-- REQUIRED TASK --
Reproduce each of the rows below verbatim, leaving out the pictures.

-- EXCERPTED DATA --
START

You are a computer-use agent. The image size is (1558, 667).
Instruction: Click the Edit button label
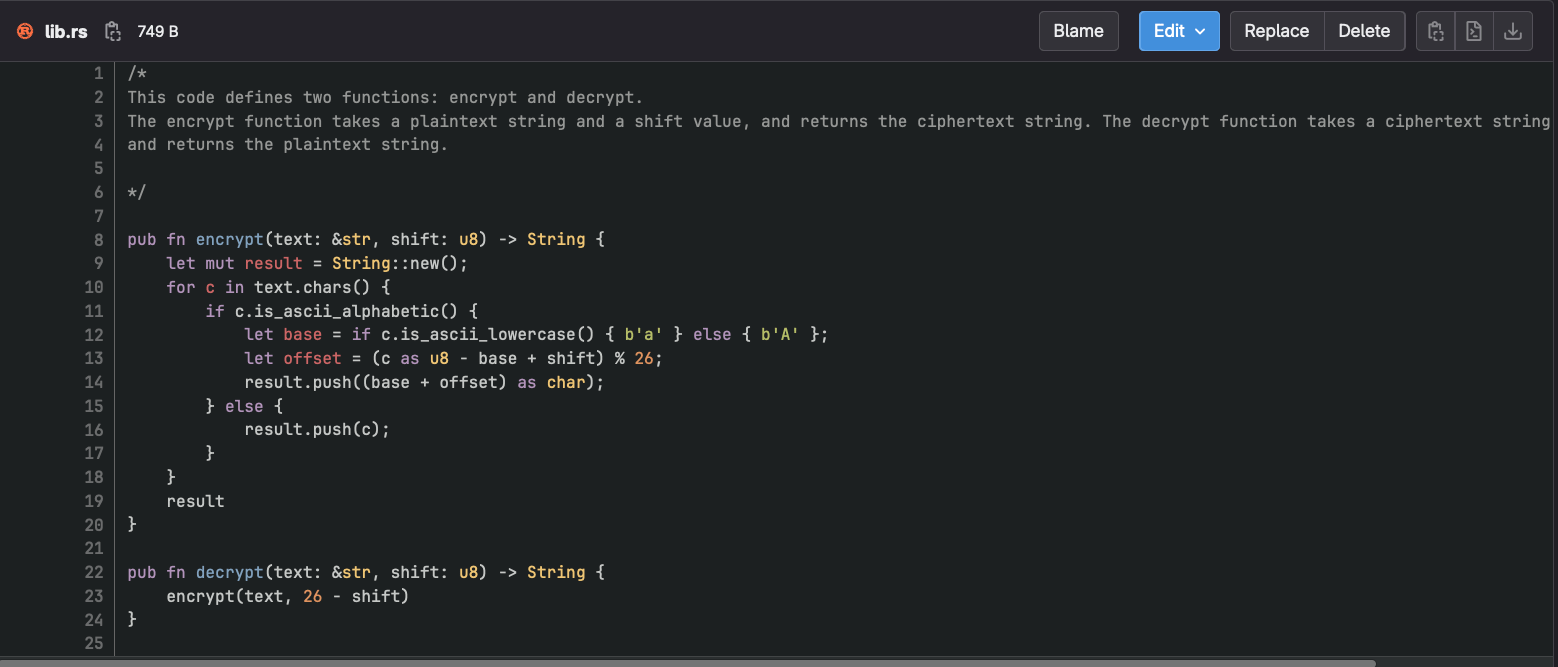(x=1170, y=31)
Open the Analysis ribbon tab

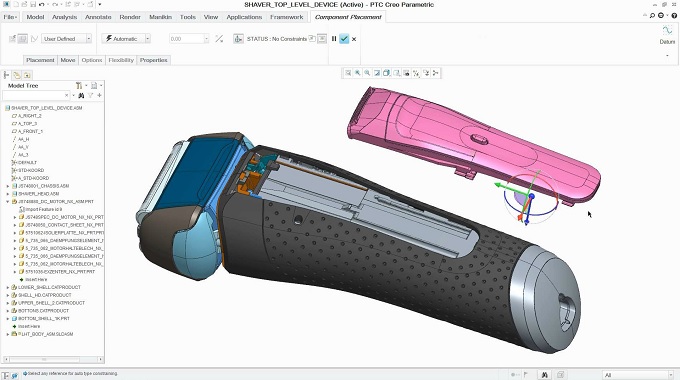[x=65, y=17]
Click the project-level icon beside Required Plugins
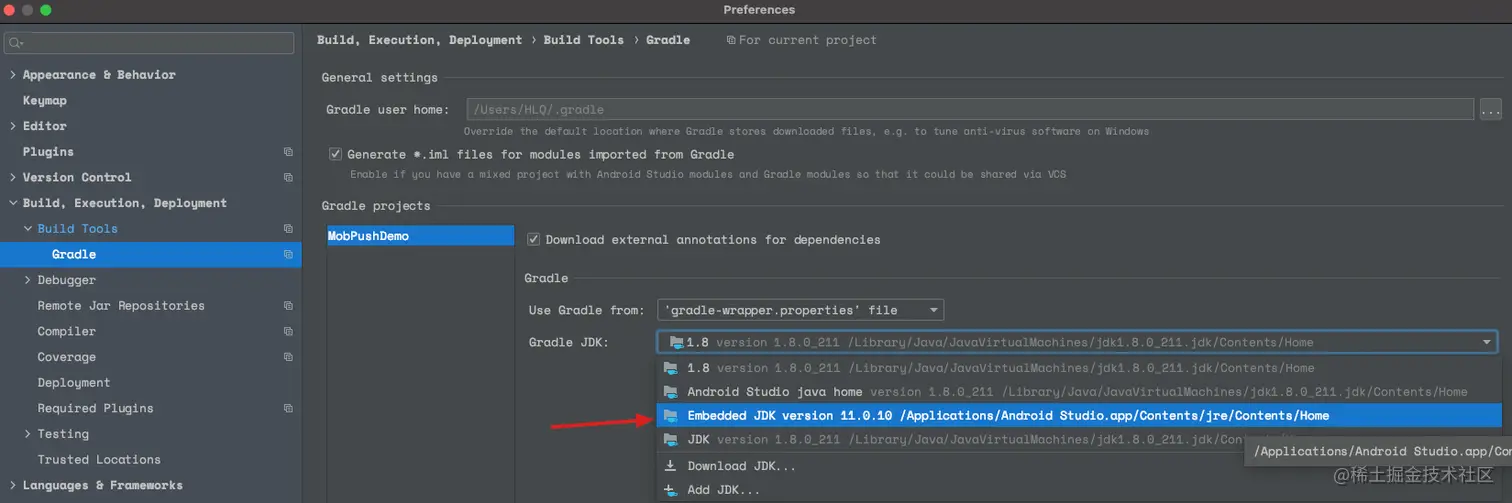 coord(288,409)
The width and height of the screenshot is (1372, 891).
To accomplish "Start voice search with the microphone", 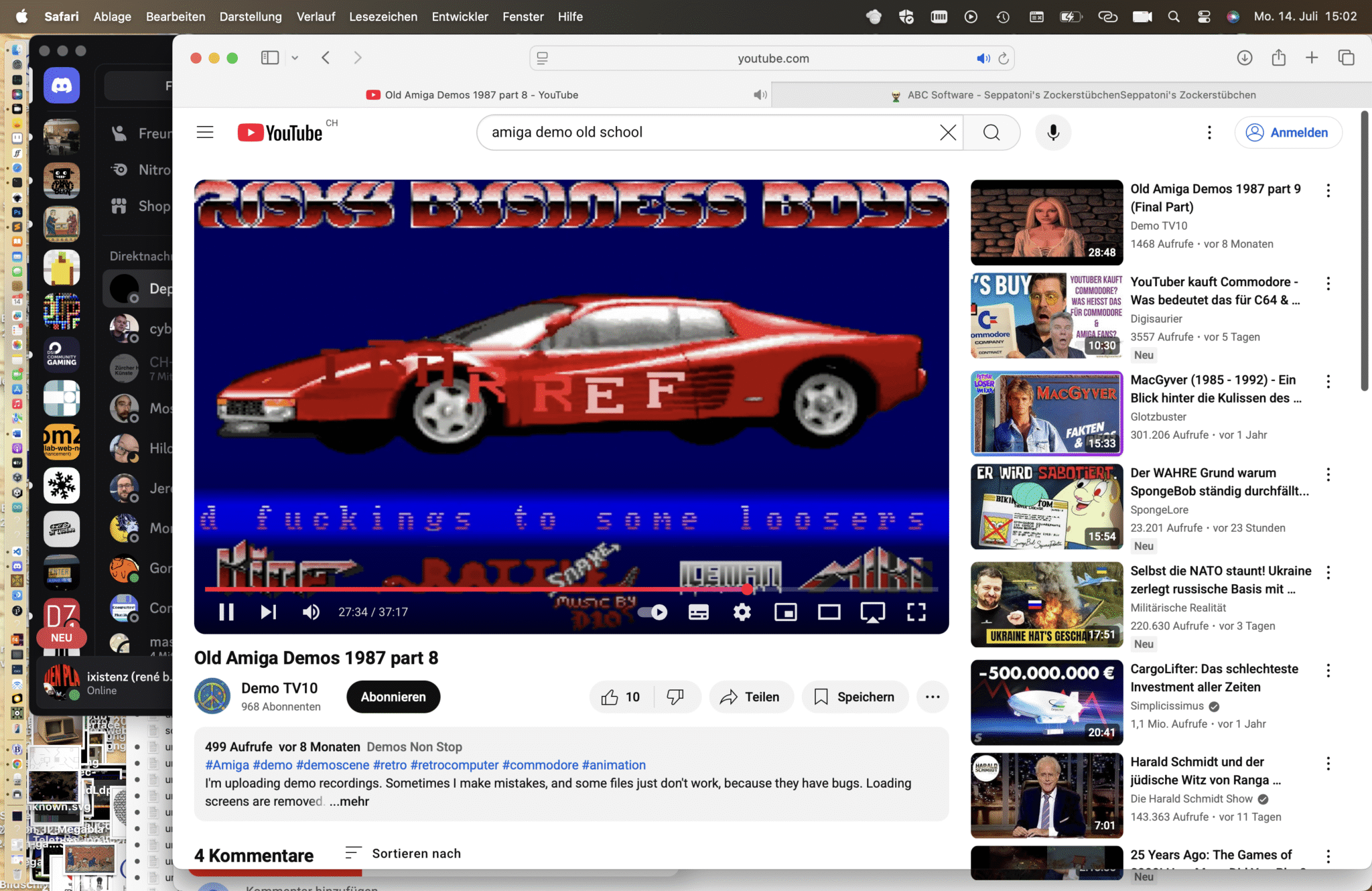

END

-- FULL RESPONSE --
You are a computer-use agent. The image size is (1558, 667).
Instruction: Click the Edit button label
(x=1170, y=31)
Open the Analysis ribbon tab

[x=65, y=17]
Click the project-level icon beside Required Plugins
 coord(288,409)
The width and height of the screenshot is (1372, 891).
To accomplish "Start voice search with the microphone", 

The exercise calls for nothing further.